REQUIRED WORK =
Retype, word for word, every line from the one holding "[Facebook] (655, 9)" through the one holding "[Tweet This Post] (231, 1732)" in the entries below, both included, and only those lines.

::: GIVEN RECORDS

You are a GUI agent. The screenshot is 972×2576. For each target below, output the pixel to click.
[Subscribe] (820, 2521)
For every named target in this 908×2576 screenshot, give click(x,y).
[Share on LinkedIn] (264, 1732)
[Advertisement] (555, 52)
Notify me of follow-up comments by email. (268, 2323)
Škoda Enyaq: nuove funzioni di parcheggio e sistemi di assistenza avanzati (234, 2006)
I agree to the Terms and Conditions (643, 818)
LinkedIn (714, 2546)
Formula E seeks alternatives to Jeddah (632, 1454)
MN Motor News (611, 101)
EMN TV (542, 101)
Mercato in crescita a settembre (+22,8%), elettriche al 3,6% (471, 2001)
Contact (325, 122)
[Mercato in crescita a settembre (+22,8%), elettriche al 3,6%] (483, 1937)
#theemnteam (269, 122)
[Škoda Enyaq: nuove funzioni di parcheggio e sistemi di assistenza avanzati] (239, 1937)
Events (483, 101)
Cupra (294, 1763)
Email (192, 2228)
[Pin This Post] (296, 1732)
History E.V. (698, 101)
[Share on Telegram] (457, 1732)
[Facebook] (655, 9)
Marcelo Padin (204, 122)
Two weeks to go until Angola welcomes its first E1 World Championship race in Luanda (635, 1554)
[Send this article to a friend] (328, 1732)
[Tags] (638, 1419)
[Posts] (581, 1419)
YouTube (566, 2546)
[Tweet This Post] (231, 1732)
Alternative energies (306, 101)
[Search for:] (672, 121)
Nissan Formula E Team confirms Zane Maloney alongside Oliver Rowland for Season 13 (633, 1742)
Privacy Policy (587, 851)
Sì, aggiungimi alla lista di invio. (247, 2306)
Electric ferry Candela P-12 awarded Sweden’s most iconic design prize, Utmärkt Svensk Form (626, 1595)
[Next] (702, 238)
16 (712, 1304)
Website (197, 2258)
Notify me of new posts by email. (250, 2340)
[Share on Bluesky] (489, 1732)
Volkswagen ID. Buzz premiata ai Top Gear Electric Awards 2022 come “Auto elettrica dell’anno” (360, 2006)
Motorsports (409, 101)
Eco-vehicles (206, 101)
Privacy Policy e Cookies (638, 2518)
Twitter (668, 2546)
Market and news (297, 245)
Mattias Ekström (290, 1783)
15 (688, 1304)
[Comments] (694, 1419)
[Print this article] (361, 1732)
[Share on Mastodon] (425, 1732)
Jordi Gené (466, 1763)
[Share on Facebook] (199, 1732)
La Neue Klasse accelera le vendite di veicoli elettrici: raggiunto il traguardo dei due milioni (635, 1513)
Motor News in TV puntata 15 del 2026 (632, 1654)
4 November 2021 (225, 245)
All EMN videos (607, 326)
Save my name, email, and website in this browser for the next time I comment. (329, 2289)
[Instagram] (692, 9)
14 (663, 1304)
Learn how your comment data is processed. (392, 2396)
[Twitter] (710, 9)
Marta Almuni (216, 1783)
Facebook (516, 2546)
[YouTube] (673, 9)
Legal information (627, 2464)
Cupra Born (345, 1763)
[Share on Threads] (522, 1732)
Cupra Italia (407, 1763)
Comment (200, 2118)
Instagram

::::::

THE ANSWER =
[Facebook] (655, 9)
Marcelo Padin (204, 122)
Two weeks to go until Angola welcomes its first E1 World Championship race in Luanda (635, 1554)
[Send this article to a friend] (328, 1732)
[Tags] (638, 1419)
[Posts] (581, 1419)
YouTube (566, 2546)
[Tweet This Post] (231, 1732)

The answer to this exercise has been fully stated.